What we fondly remembered were the sounds of journalism: We had about 10 people in one fairly small room. There were maybe 10 Teletype printers chattering away, phones ringing, reporters pounding away at big black Underwood typewriters, lots of loud talking with plenty of profanity.
The news made a lot of noise, too. Five bells from one of the Teletype machines meant a bulletin—somewhat important news. The purpose of the bells was to alert news editors at newspapers and broadcast stations that it was news worth looking at now. Ten bells meant a flash—very important news. On the afternoon of November 23, 1963, we first heard five bells (“Three shots were fired at President Kennedy’s motorcade in downtown Dallas”) followed by ten bells (“KENNEDY SERIOUSLY WOUNDED PERHAPS SERIOUSLY PERHAPS FATALLY BY ASSASSINS BULLET”). Most older journalists remember exactly what they were doing that afternoon.
I told Bill how much I missed the noise of the pre-digital days. Once computers took over The Washingtonian in the late 1990s, the office seemed too much a place of dead silence.
In the old days, when you walked into a newsroom, people said hello, gossiped, laughed. Now hardly anyone looks up from their screen.
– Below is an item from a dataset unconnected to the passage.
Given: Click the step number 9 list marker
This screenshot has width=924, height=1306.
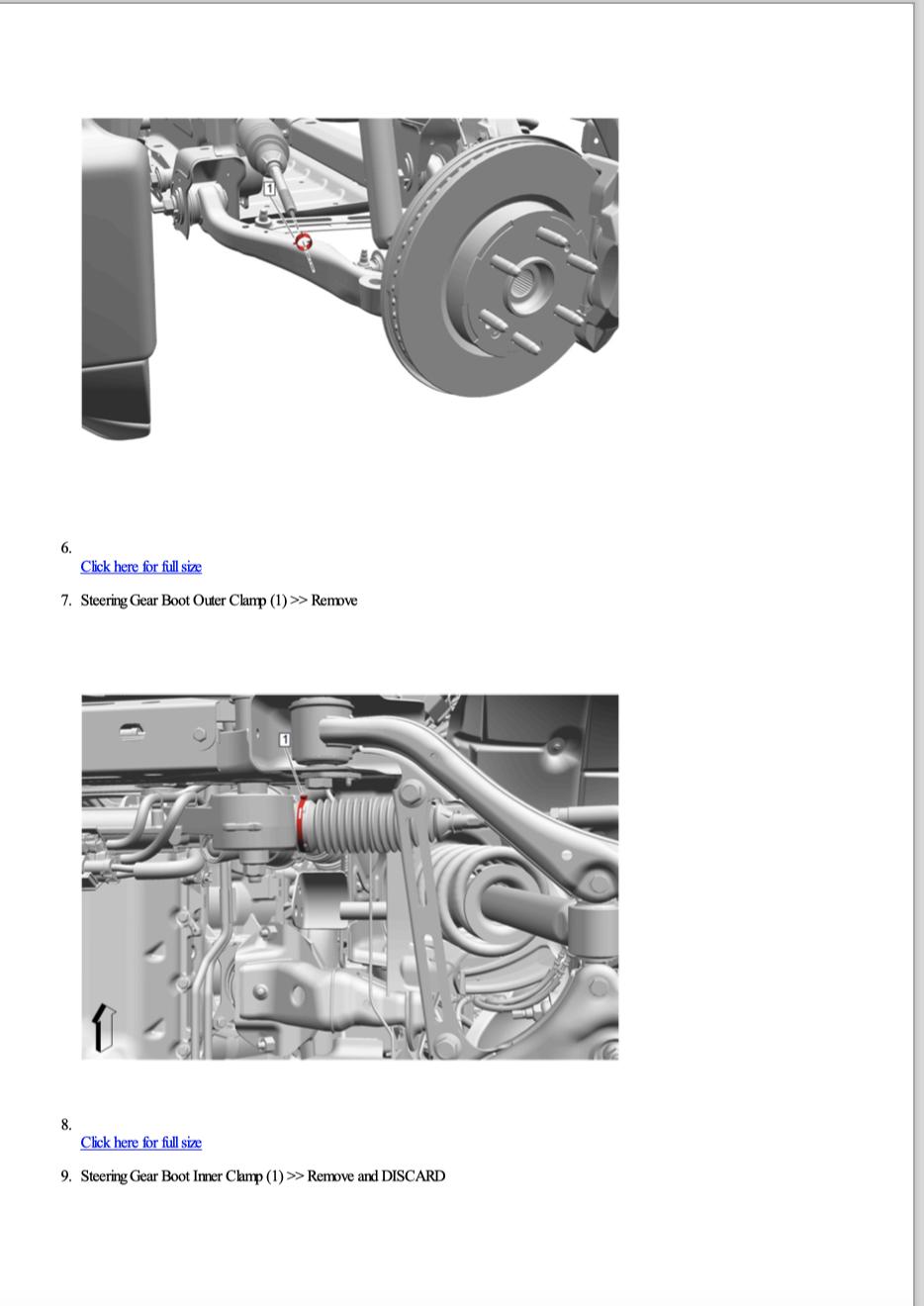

Because some people find the silence oppressive, they’ll listen to music on their earphones, further hiding from the outside world.
In the old days, the telephones always were ringing. In my last years as a full-time magazine editor, I’d sometimes go an entire day without the phone ringing—a couple of hundred emails but no calls.
And now there’s not nearly enough walking around. Why walk over to talk with someone when you can dash off an email? After all, emails are a very efficient way of communicating. They don’t interrupt someone’s work, you can copy others so everyone knows what’s going on, it puts things on the record. So who needs face-to-face conversation?
I tried to learn to live with the silence but never adjusted to the lack of face-to-face contact. At the end of the day I’d often tell myself: You got a lot done but you were at your computer all day, you should have walked around more, you have to talk to people more. And by my not walking around enough, it didn’t make it easy for others to come in and get me away from the computer screen.
So Bill and I had lots of fun talking about the noise and fun of the old newsrooms. (There also was a lot of cigarette smoke but that’s another story.)